• _Problem statement_: Using the data below, return word for word every line from the one holding "Image resolution: width=191, height=2576." down to the one holding "[Close] (324, 813)". Leave pictures out.

====== Given data

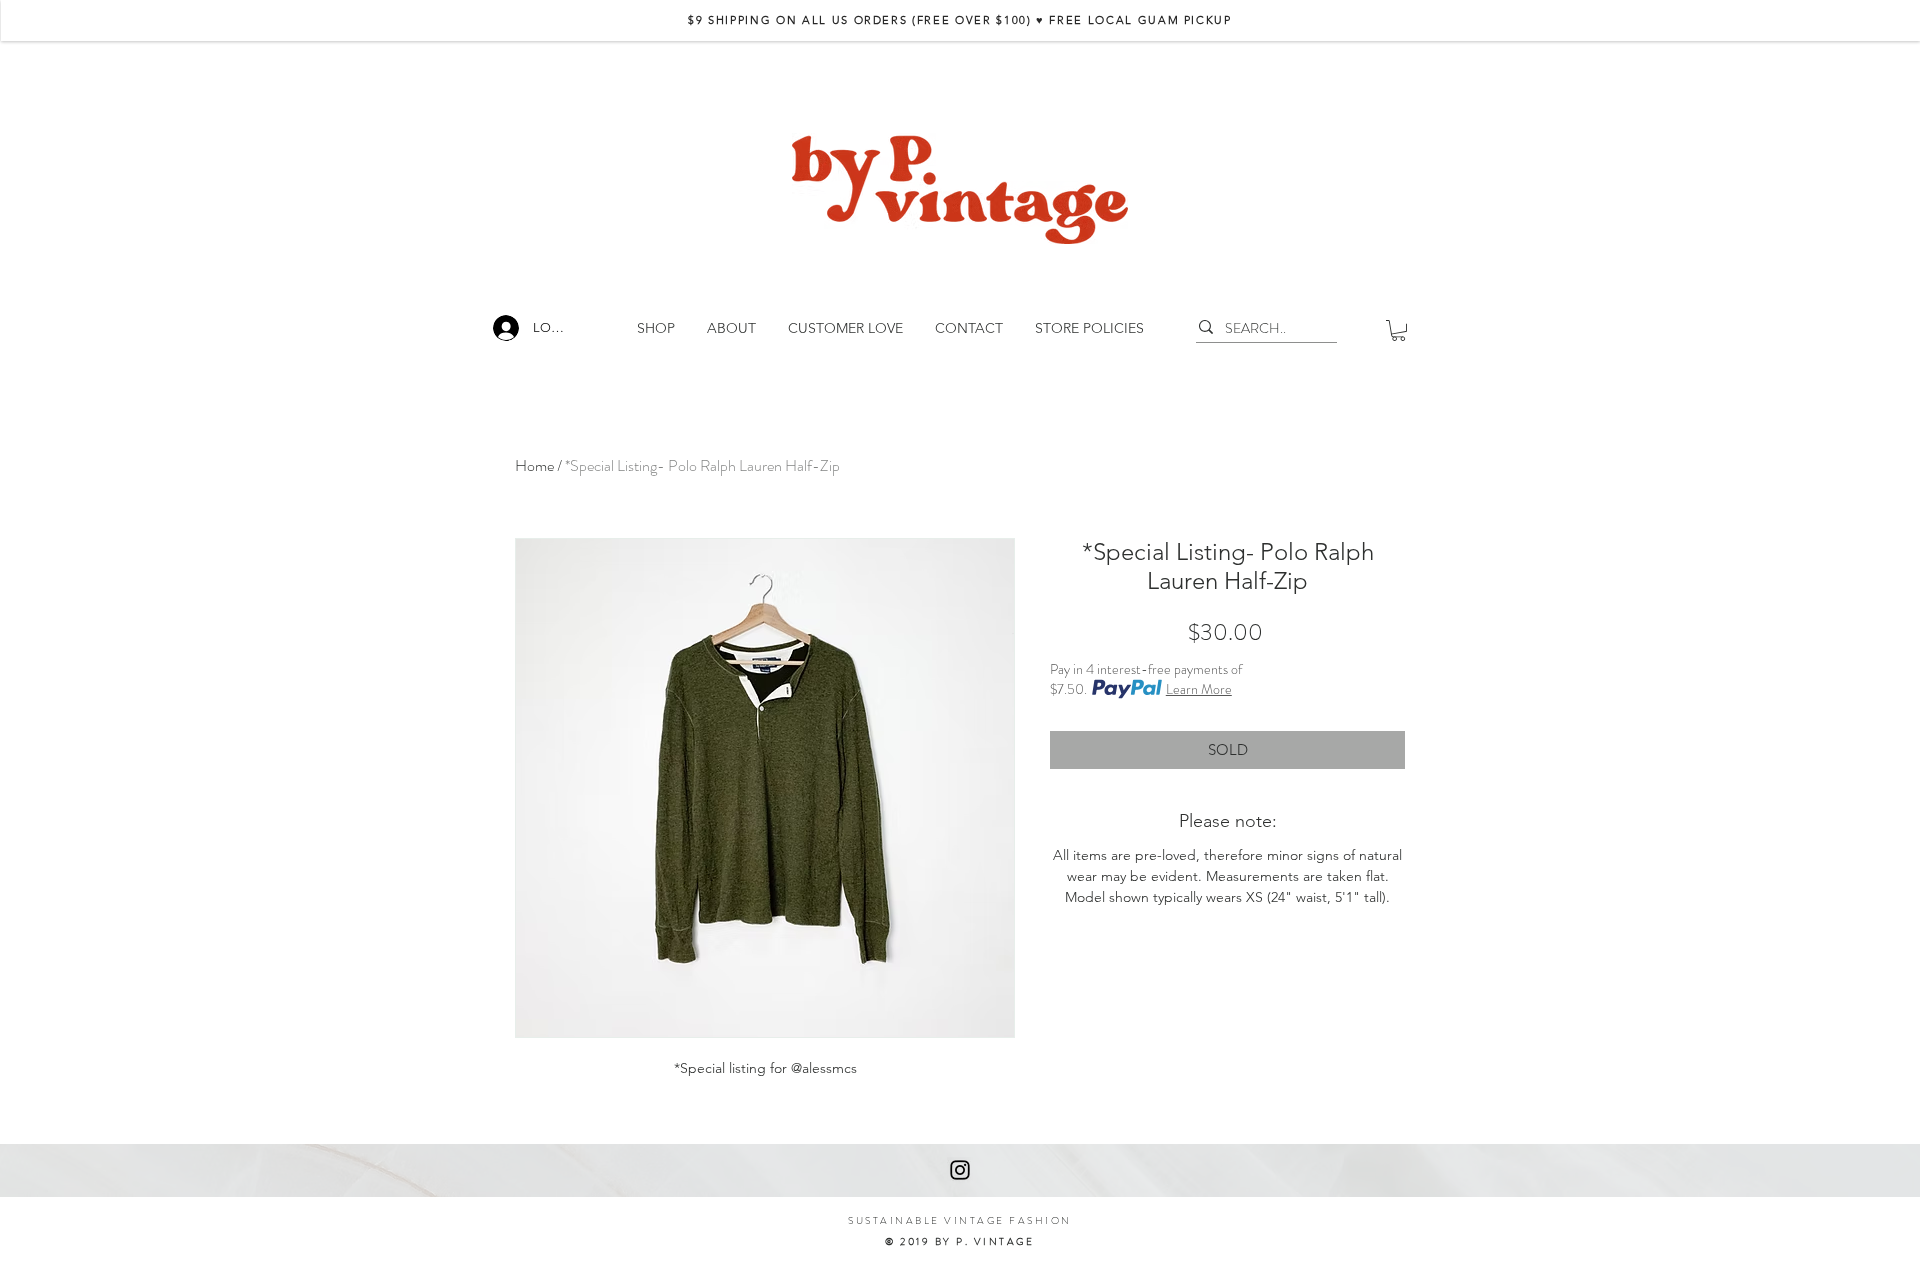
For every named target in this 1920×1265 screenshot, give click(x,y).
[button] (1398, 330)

============
====== Given data

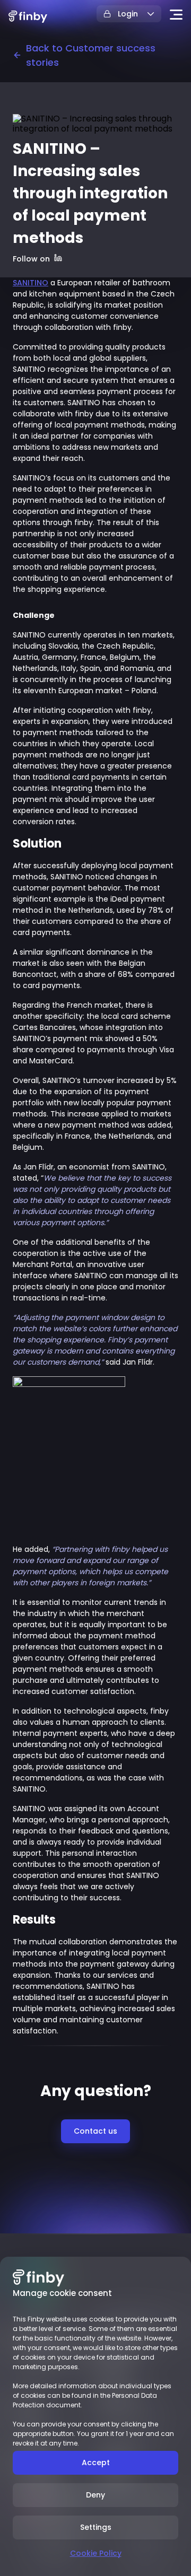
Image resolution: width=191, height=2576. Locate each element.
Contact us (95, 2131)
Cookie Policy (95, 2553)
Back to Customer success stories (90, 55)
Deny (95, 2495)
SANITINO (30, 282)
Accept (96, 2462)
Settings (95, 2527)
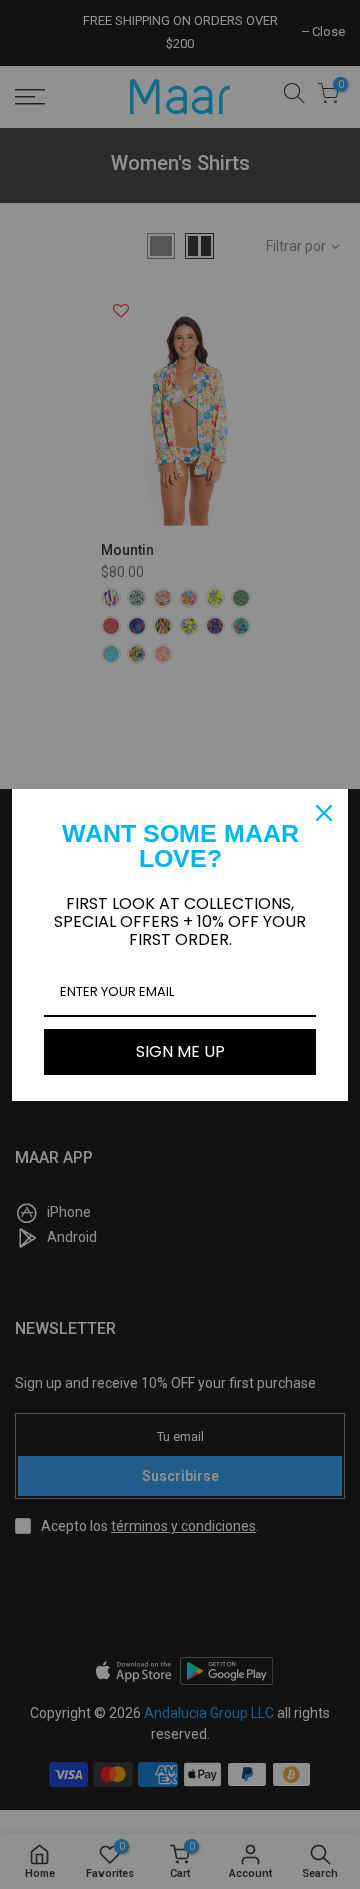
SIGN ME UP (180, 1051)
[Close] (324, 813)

============

• _Answer space_:
Image resolution: width=191, height=2576. Locate each element.
Contact us (95, 2131)
Cookie Policy (95, 2553)
Back to Customer success stories (90, 55)
Deny (95, 2495)
SANITINO (30, 282)
Accept (96, 2462)
Settings (95, 2527)
SIGN ME UP (180, 1051)
[Close] (324, 813)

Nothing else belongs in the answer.